The entrance area resembles the character of a Westphalian farm and is called Grimberger Hof (opened 2004). Its yard offers access to the three separate areas of the park. These are called "safaris" and titled Alaska (opened 2005), Afrika (opened 2006) and Asien (opened 2010).
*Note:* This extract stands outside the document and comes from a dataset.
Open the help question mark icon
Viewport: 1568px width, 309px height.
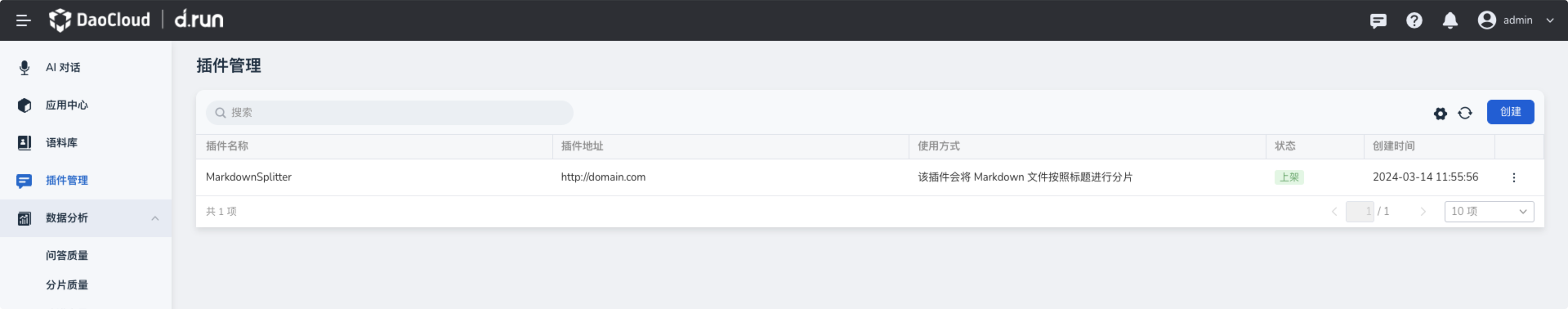[1414, 20]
All Safaris are accessible through gates in a matching style with a shop delivering related paraphernalia.

===Grimberger Hof===

The entrance area is designed as a farm and features: some rare species of domesticated animals, a restaurant, a playground, a shop for memorabilia and a petting zoo.

==== Animals ====

- Bentheimer Landschaf
- Bielefelder Kennhuhn
- Bunte Deutsche Edelziege (German improved fawn)
- Danish Protest Pig
- Donkey
- Guinea pig
- Hinterwälder
- Shetland pony

===Alaska===

It mainly features nearctic ecozone wildlife with the likes of polar bears, mooses and Californian sea lions. It has a tunnel under a water-filled basin and beavers in a landscaped habitat.

The area is decorated with American road signs, a school bus, a cave resembling a gold mine and other touristy features. Additionally, there is another open-air restaurant and a simulator ride with an animated floor gives the illusion of riding an igloo on an ice floe.

==== Animals ====

- North American beaver
- North American porcupine
- Eastern wolf
- Polar bear
- Brown bear
- Eurasian brown bear
- California sea lion
- Raccoon
- Striped skunk
- North American river otter
- Reindeer
- Moose
- Canada goose
- Snowy owl

===Africa===

This safari features most of the popular big animals from Sub-Saharan Africa. Lions and zebras can be seen within the same panorama. A lake with flamingos, a rocky landscape for monkeys and an area with hippos (which are separated from the visitors using invisible underwater fences) can be traversed via a tow boat ride called the African Queen.

Besides wild animals, the entrance area displays some domesticated forms like Ankole-Watusi.

This area features another open-air restaurant and a big playground.

==== Animals ====

- African domesticated animals: Ankole-Watusi, Blackheaded Somali, West African Dwarf goat
- Bush and tree savannah: Cape porcupine, Transvaal Lion, Spotted hyena, Rothschild's giraffe, Nyala, Bontebok, Impala, Vulturine guineafowl, Double-spurred spurfowl, Spotted thick-knee, Laughing dove, Senegal parrot, Black-cheeked lovebird, Von der Decken's hornbill, Abyssinian ground hornbill
- Grass savannah: Plains zebra, White rhinoceros, Greater kudu, Common eland, Sable antelope, Springbok, Common ostrich, Griffon vulture, Marabou stork
- Wet savannah: Olive Baboon, Meerkat, Hippopotamus, Sitatunga, White-faced whistling duck, Greater flamingo, Lesser flamingo, Great cormorant, Saddle-billed stork, Pink-backed pelican
- Tropical rainforest: Egyptian fruit bat, Senegal bushbaby (since 2007 without breeding), Moustached guenon, Western chimpanzee, Serval, Hamerkop, Grey parrot, Ball python
- Lemur island: Ring-tailed lemur, Red ruffed lemur, Black-and-white ruffed lemur

===Asia===

Asia features mainly a big hall with tropical climate, home of: orangutans, grey langurs, flying foxes, orchids, palm trees and more. It also includes a big indoor playground and a restaurant with Asian cuisine.

Further attractions are a monkey palace, Bactrian camels and (displayed since summer 2013) Siberian tigers.

==== Animals ====

- Kalong
- Northern plains grey langur
- Southern pig-tailed macaque
- Sumatran orangutan
- Red panda
- Asian small-clawed otter
- Binturong
- Siberian tiger
- Bactrian camel
- Crested partridge
- Demoiselle crane
- Victoria crowned pigeon
- Pied imperial pigeon
- Red-whiskered bulbul
- Red-billed leiothrix
- Java sparrow
- Brahminy starling
- Asian leaf turtle
- Chinese pond turtle
- Amboina box turtle
- Chinese water dragon

== Records ==

- On 31 March 2020, the hippopotamus Ernie celebrated his 50th birthday. At that age, he is the oldest hippopotamus bull in Germany. Ernie was born in Karlsruhe but has lived in Gelsenkirchen since 1971. The two female hippos Asita and Susi live in the rainforest hall and an area at Africa lake.
- The hippopotamus Rosi, which weighed more than two tons, was the oldest hippopotamus in Germany. She celebrated her 50th in 2008 and lived in ZOOM since 1981. Since then, she gave birth to twelve hippos. On 24 April 2012, Rosi died at the age of 53 years.